### PROBLEM TO WORK ON
Write the data out again, word for word.

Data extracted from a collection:
++++++++

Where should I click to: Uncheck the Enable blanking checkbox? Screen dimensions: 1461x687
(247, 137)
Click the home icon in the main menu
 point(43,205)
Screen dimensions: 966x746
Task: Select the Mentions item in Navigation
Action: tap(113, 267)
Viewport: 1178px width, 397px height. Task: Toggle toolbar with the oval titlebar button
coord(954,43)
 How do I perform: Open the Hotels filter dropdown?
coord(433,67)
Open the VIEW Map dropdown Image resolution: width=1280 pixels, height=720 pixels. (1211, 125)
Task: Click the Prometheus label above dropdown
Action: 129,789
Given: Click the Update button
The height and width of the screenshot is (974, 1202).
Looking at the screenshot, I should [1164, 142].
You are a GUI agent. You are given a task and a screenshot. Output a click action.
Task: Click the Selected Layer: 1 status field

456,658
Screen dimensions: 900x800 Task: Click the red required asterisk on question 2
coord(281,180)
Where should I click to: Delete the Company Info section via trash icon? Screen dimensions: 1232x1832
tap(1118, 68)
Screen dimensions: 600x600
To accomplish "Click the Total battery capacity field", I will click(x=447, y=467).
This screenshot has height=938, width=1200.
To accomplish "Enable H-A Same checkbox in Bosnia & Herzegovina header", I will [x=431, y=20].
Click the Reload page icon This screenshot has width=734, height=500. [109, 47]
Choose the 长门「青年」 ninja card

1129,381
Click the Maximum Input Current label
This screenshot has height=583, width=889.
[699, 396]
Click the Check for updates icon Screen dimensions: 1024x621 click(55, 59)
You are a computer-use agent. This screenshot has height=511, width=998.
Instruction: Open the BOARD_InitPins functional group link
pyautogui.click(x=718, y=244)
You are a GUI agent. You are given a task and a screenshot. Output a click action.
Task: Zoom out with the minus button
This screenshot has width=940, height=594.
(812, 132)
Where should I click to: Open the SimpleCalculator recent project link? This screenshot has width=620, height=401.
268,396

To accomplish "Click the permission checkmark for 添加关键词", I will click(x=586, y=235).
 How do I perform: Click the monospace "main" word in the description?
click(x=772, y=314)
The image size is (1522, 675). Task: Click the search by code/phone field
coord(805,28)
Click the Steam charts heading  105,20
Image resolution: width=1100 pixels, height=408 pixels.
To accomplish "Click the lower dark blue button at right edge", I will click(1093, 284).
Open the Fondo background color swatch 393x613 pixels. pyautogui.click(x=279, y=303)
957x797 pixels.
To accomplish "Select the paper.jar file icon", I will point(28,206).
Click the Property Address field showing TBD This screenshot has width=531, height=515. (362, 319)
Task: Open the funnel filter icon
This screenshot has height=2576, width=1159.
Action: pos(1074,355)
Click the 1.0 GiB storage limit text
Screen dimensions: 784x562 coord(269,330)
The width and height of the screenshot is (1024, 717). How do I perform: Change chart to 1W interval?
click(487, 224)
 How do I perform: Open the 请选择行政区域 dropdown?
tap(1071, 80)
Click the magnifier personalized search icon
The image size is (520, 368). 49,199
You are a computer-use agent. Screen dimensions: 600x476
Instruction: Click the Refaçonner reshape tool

++++++++

### SOLUTION FOR THIS EXERCISE
Where should I click to: Uncheck the Enable blanking checkbox? Screen dimensions: 1461x687
(247, 137)
Click the home icon in the main menu
 point(43,205)
Screen dimensions: 966x746
Task: Select the Mentions item in Navigation
Action: tap(113, 267)
Viewport: 1178px width, 397px height. Task: Toggle toolbar with the oval titlebar button
coord(954,43)
 How do I perform: Open the Hotels filter dropdown?
coord(433,67)
Open the VIEW Map dropdown Image resolution: width=1280 pixels, height=720 pixels. (1211, 125)
Task: Click the Prometheus label above dropdown
Action: 129,789
Given: Click the Update button
The height and width of the screenshot is (974, 1202).
Looking at the screenshot, I should [1164, 142].
You are a GUI agent. You are given a task and a screenshot. Output a click action.
Task: Click the Selected Layer: 1 status field

456,658
Screen dimensions: 900x800 Task: Click the red required asterisk on question 2
coord(281,180)
Where should I click to: Delete the Company Info section via trash icon? Screen dimensions: 1232x1832
tap(1118, 68)
Screen dimensions: 600x600
To accomplish "Click the Total battery capacity field", I will click(x=447, y=467).
This screenshot has height=938, width=1200.
To accomplish "Enable H-A Same checkbox in Bosnia & Herzegovina header", I will [x=431, y=20].
Click the Reload page icon This screenshot has width=734, height=500. [109, 47]
Choose the 长门「青年」 ninja card

1129,381
Click the Maximum Input Current label
This screenshot has height=583, width=889.
[699, 396]
Click the Check for updates icon Screen dimensions: 1024x621 click(55, 59)
You are a computer-use agent. This screenshot has height=511, width=998.
Instruction: Open the BOARD_InitPins functional group link
pyautogui.click(x=718, y=244)
You are a GUI agent. You are given a task and a screenshot. Output a click action.
Task: Zoom out with the minus button
This screenshot has width=940, height=594.
(812, 132)
Where should I click to: Open the SimpleCalculator recent project link? This screenshot has width=620, height=401.
268,396

To accomplish "Click the permission checkmark for 添加关键词", I will click(x=586, y=235).
 How do I perform: Click the monospace "main" word in the description?
click(x=772, y=314)
The image size is (1522, 675). Task: Click the search by code/phone field
coord(805,28)
Click the Steam charts heading  105,20
Image resolution: width=1100 pixels, height=408 pixels.
To accomplish "Click the lower dark blue button at right edge", I will click(1093, 284).
Open the Fondo background color swatch 393x613 pixels. pyautogui.click(x=279, y=303)
957x797 pixels.
To accomplish "Select the paper.jar file icon", I will point(28,206).
Click the Property Address field showing TBD This screenshot has width=531, height=515. (362, 319)
Task: Open the funnel filter icon
This screenshot has height=2576, width=1159.
Action: pos(1074,355)
Click the 1.0 GiB storage limit text
Screen dimensions: 784x562 coord(269,330)
The width and height of the screenshot is (1024, 717). How do I perform: Change chart to 1W interval?
click(487, 224)
 How do I perform: Open the 请选择行政区域 dropdown?
tap(1071, 80)
Click the magnifier personalized search icon
The image size is (520, 368). 49,199
You are a computer-use agent. Screen dimensions: 600x476
Instruction: Click the Refaçonner reshape tool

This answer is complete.